**Work order**
Please find all lines containing "agent" in the listing below and copy them.

**Data supplied**
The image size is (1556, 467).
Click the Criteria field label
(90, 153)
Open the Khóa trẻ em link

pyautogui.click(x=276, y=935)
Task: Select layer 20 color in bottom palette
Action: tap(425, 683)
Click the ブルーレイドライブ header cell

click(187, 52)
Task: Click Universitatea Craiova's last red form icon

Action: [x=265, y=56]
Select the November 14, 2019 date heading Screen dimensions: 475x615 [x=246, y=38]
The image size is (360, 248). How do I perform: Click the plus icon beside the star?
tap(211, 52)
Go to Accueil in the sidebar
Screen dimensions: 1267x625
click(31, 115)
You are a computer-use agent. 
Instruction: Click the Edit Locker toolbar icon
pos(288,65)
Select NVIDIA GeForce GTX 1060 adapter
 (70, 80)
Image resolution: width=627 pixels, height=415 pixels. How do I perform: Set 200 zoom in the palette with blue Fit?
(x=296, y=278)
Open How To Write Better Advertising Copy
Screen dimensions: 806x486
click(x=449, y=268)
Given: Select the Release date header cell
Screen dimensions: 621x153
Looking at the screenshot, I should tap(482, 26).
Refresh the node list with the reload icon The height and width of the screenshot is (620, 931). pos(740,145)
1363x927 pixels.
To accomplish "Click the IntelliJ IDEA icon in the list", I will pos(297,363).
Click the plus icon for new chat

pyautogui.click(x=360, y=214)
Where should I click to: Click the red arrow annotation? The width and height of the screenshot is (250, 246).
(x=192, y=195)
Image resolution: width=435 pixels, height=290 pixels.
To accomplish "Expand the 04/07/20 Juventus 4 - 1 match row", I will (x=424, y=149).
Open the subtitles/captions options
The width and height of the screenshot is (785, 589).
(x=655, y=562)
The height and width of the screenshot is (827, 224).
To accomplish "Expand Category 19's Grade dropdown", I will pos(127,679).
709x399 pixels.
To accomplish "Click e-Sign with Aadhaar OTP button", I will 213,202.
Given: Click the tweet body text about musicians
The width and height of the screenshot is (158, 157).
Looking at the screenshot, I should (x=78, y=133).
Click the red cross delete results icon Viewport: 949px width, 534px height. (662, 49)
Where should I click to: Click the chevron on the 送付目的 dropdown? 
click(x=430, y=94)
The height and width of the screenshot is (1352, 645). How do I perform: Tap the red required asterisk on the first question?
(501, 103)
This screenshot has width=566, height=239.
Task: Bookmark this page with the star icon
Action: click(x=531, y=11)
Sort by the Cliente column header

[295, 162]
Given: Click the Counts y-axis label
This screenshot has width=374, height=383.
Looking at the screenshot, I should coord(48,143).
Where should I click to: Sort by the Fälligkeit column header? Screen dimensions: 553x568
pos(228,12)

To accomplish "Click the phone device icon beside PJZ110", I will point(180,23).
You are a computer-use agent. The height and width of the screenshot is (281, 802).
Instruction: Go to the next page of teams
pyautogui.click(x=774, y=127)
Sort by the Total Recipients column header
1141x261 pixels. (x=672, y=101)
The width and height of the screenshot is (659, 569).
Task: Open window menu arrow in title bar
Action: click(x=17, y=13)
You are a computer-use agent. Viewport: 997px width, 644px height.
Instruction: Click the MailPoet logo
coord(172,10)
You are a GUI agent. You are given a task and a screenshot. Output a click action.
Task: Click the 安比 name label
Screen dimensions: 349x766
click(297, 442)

**Reply**
You are a computer-use agent. 
You are a computer-use agent. The height and width of the screenshot is (281, 802).
You are a computer-use agent. Viewport: 997px width, 644px height.
You are a GUI agent. You are given a task and a screenshot. Output a click action.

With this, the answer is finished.